I understand that this gives some value to people who want to know exact times if they have an outdoor event but often, it suggests our ability to time weather with much mote precision than possible.
A forecast like that, which is common, tells me the forecaster is only passing on the model data and may not be actually looking at the pattern and recognizing some things that can assist him or her in beating the models.
Different models have different bias and most models will vary from the other ones, especially in the week 2 period.
Giving the numerical output from just the US model in a forecast 7 days from now is a recipe for a lot of busted forecasts.
Looking at the overall pattern, spacing between large scale features, the value of indices of things like the NAO or AO, consistency of solutions and between models are all considerations.
Despite the difficulty of getting it right after 1 week, there are plenty of fairly high confidence week2 forecasts. Not with exact timing of a storm on day 10 for instance….with rain but like what cliff stated…..the average and very likely chance for it to be wet or very warm during that period. It may rain on days 8-9-11 and temperatures 10 degrees above average but your daily forecast for rain on day 10 will be wrong.
If day 10 is a Saturday and somebody has a huge event planned outside, that may be the only day they care about.
You could come in the next day and tell them that it will rain that day and not the next.

November 2, 2019 5:01 pm

Despite the implied weather model weaknesses, weather models are the main reason that meteorologists can get most of the weather right for the first week display enough skill to be useful out to 2 weeks. In some cases, even beyond that.
I have enjoyed every hour of every day analyzing developing weather patterns since 1982….all thanks to weather models.

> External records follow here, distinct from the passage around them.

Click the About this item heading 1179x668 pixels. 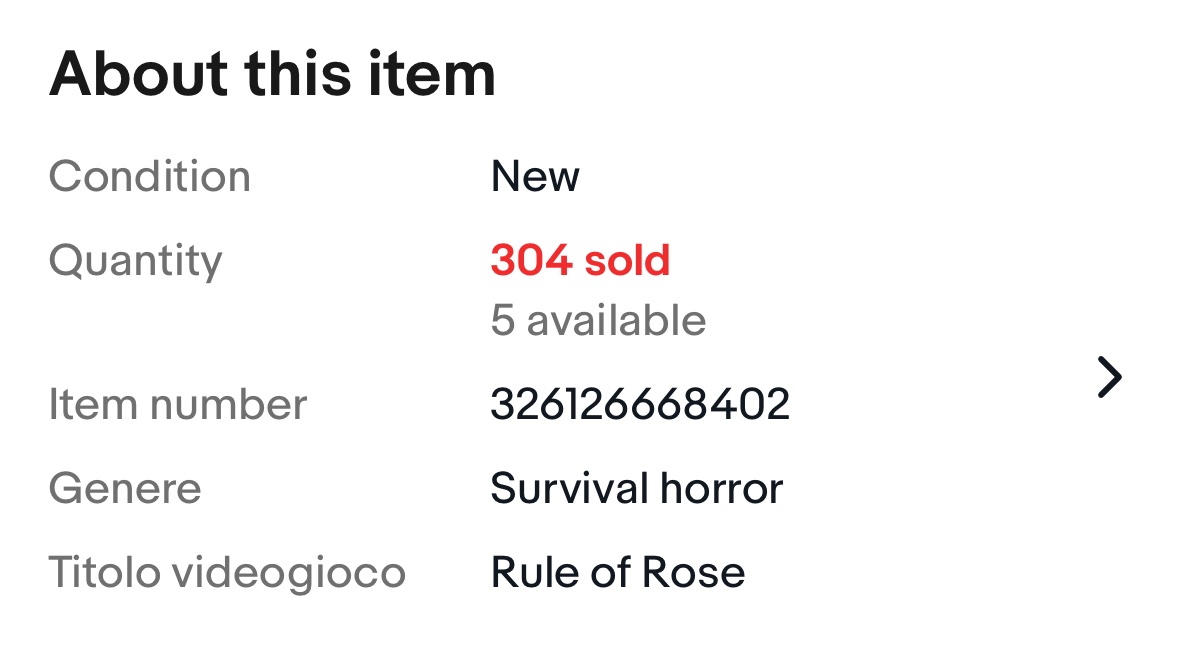click(272, 74)
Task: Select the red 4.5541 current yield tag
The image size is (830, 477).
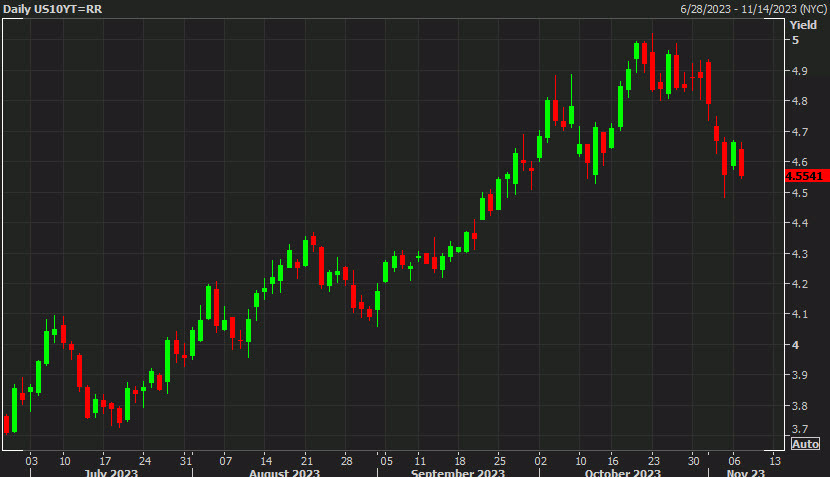Action: coord(805,176)
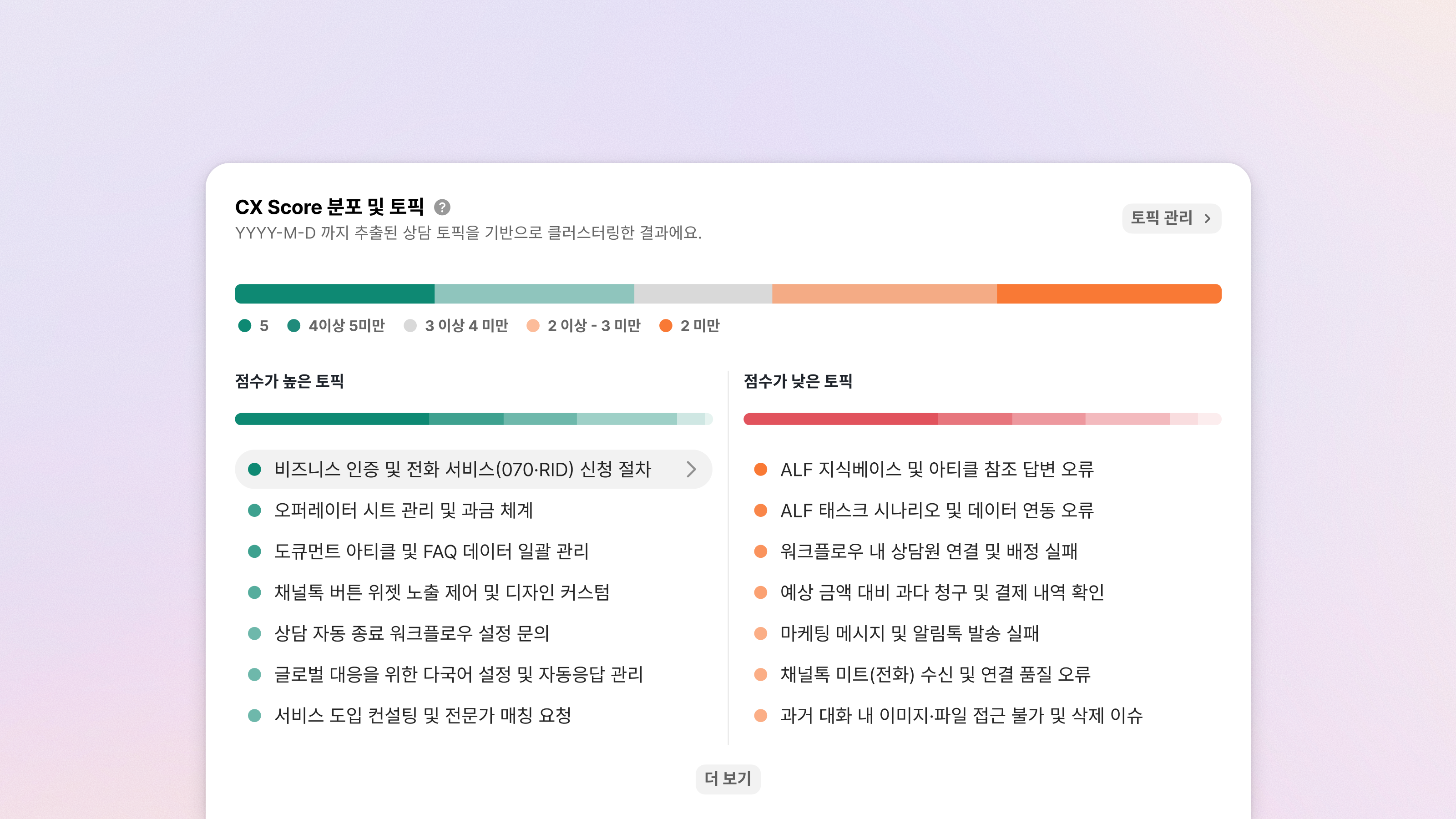The height and width of the screenshot is (819, 1456).
Task: Click the chevron on 토픽 관리
Action: 1207,219
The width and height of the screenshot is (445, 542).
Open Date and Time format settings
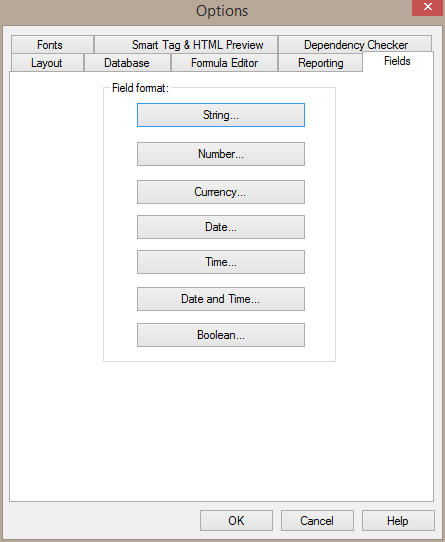coord(221,299)
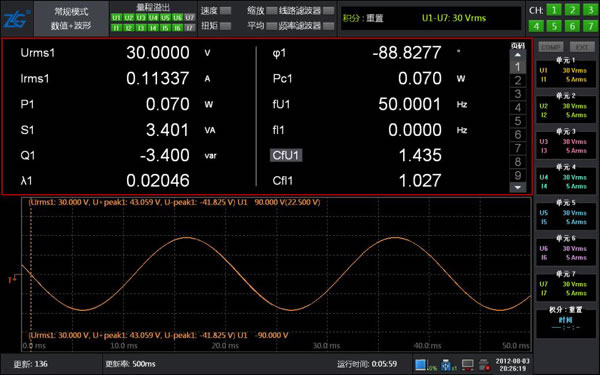Image resolution: width=600 pixels, height=375 pixels.
Task: Open the normal mode value+waveform selector
Action: pyautogui.click(x=71, y=19)
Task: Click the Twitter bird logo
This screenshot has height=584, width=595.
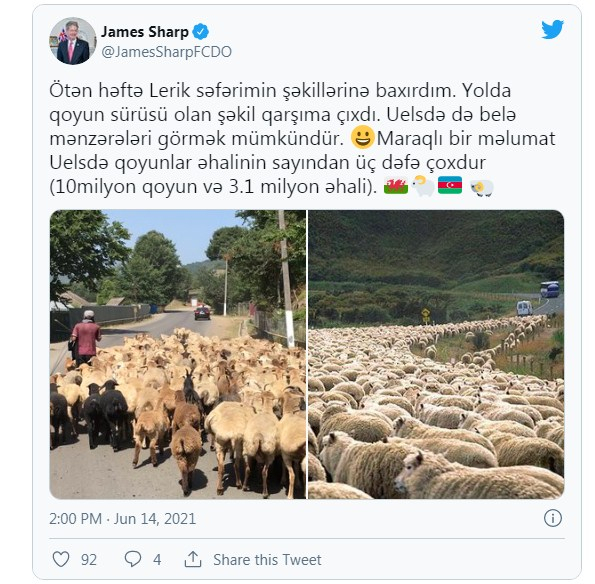Action: [552, 29]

It’s like having a magic crystal ball that allows us to peer into the future and see weather patterns, features and the resulting consequences that will happen in form of the wind, snow, temperature or other things affected which we will experience.

And every new day results in a fresher sampling of initial conditions and an opportunity to fine tune yesterday’s forecast. The more extreme the weather pattern, the bigger the adrenaline rush in appreciating the enormity of the physical laws and powerful forces at play.
Despite loving the most extreme weather patterns the most, our job is to do the best possible in alerting people to the risk of high end, life threatening events……which sometimes can be seen in a week 2 forecast period with a high risk outlook.

Heat waves and cold outbreak risks can be seen with high risk and decent confidence for a large area in week 2. They are huge air masses that may be over 1,000 miles wide. They can change a bit but the forecast often is still good.
Excessive rain or severe weather events are tough to pinpoint at that time frame because they may be targeting a more limited geographic area…..with small changes having big impacts.

Hurricane forecasting skill has improved a great deal but obviously the skill drops off fast after the first few days.

November 2, 2019 5:23 pm

Speaking of extreme weather. I have not observed an increase in most of it the last 4 decades. In fact, warming the highest latitudes the most and decreasing the meridianal temp gradient has decreased some extreme weather as in violent tornadoes.

However, the atmosphere holding more water vapor has increased high end rain events and amounts. Heat waves in some places are slightly worse too….dough. If the planet is warmer this has to be true.

Regardless as somebody that estimates crop production/yields and energy use for heating and cooling for a living, the benefits from the modest warming and especially the massively beneficial increase in CO2 and in other areas outweighs the negatives for most of life on this greening planet during the current climate optimum…..by a wide margin.

I have spent the last 37 years observing it.